7 If poverty went away then we wouldn’t keep fighting poverty. Then EA’s would do other better things.
8 EA’s want to eradicate poverty because they want to maximally better the world.
9 Even if EA’s wanted to preserve poverty to feel good this wouldn’t be a problem because EA’s don’t have the ability to eradicate poverty.
10 Lots of EA’s don’t represent poverty in monetary terms. Pointing to singular utterances from MacAskill doesn’t characterize the entire movement.
Ultimately, this article irritates me for three main reasons.
First, the scholarship and quality of the arguments are very low.
Second, the misrepresentation of EA’s is just egregious.
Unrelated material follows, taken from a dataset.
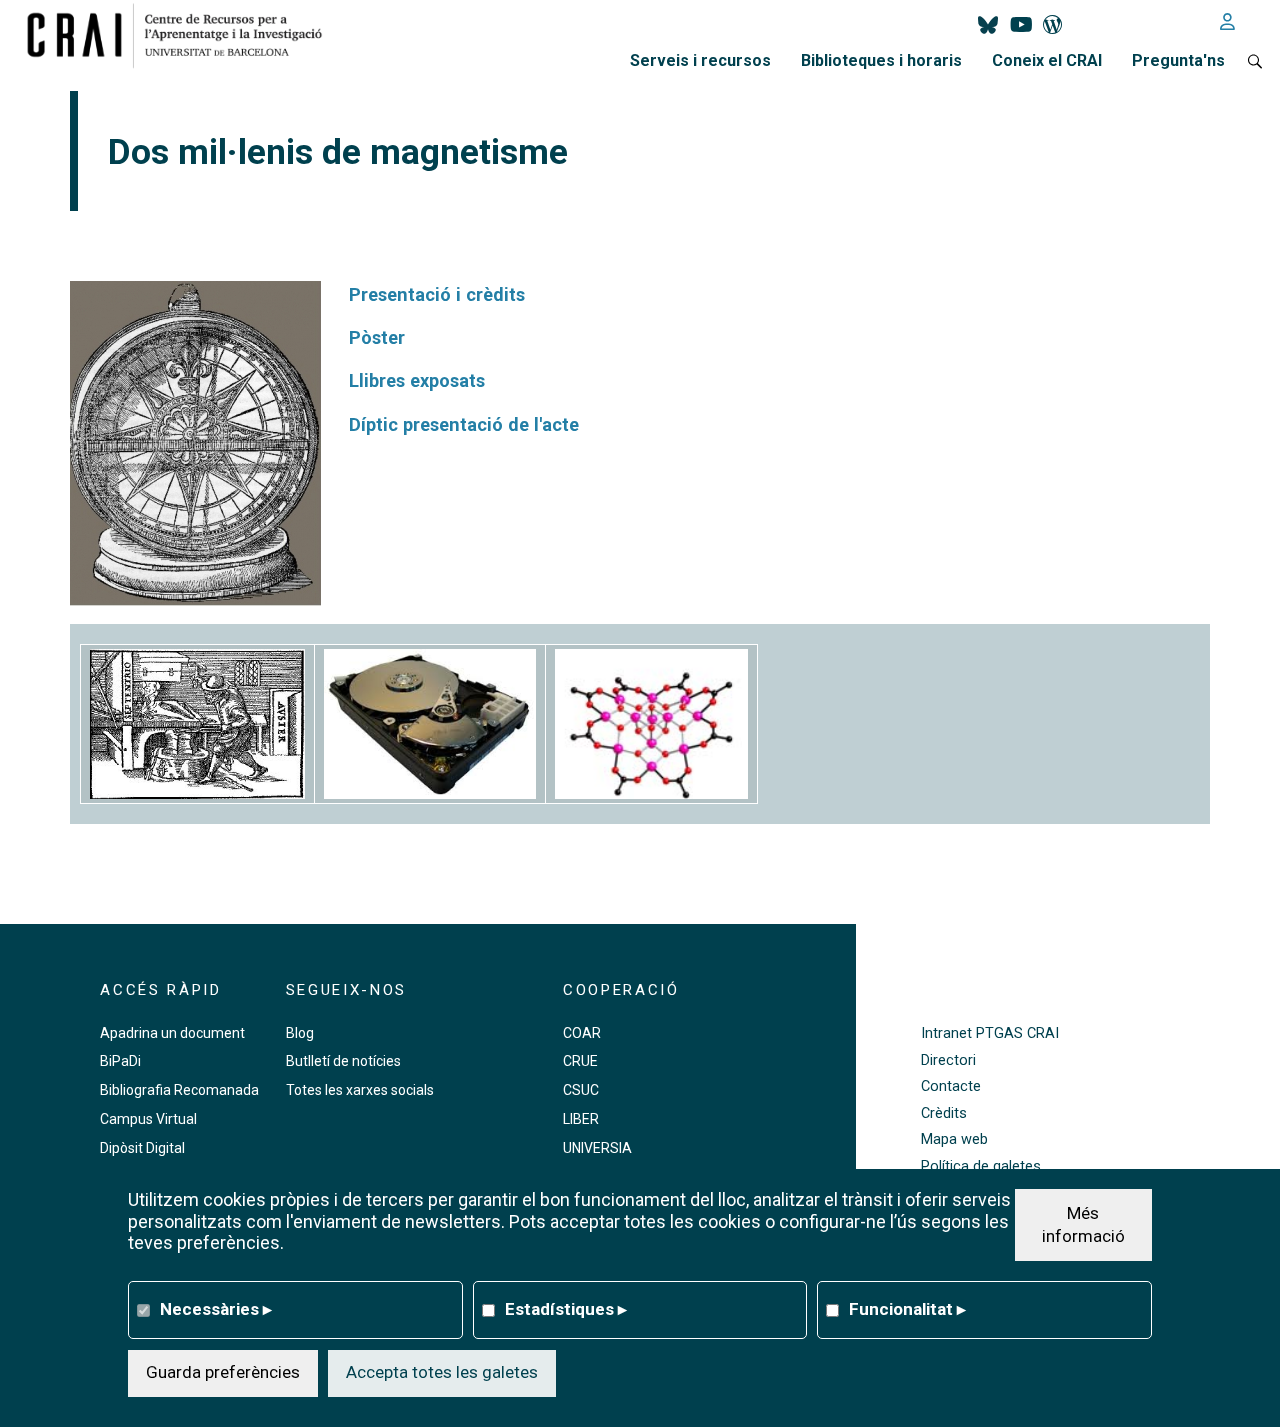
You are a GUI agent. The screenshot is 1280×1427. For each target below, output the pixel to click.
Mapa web (954, 1139)
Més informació (1083, 1224)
Third, this propagandistic misdirection is in pursuit of criticizing a movement that’s saving millions of people, improving the lives of billions of animals, and reducing the odds of the end of the world. If one is being misleading to attack a movement, they should at least do it for one that is bad.
If all EA’s were convinced of Ioannidis’ critique there would be millions more dead people and the world would be much worse. Poor reasoning, poor representations, resulting in poor outcomes are a uniquely pernicious trichotomy.
What if I said that effective altruists are bad because they support forcibly plugging people into experience machines and creating world-eating utility monsters were are on face existential risks who's supports should be eliminated at all costs?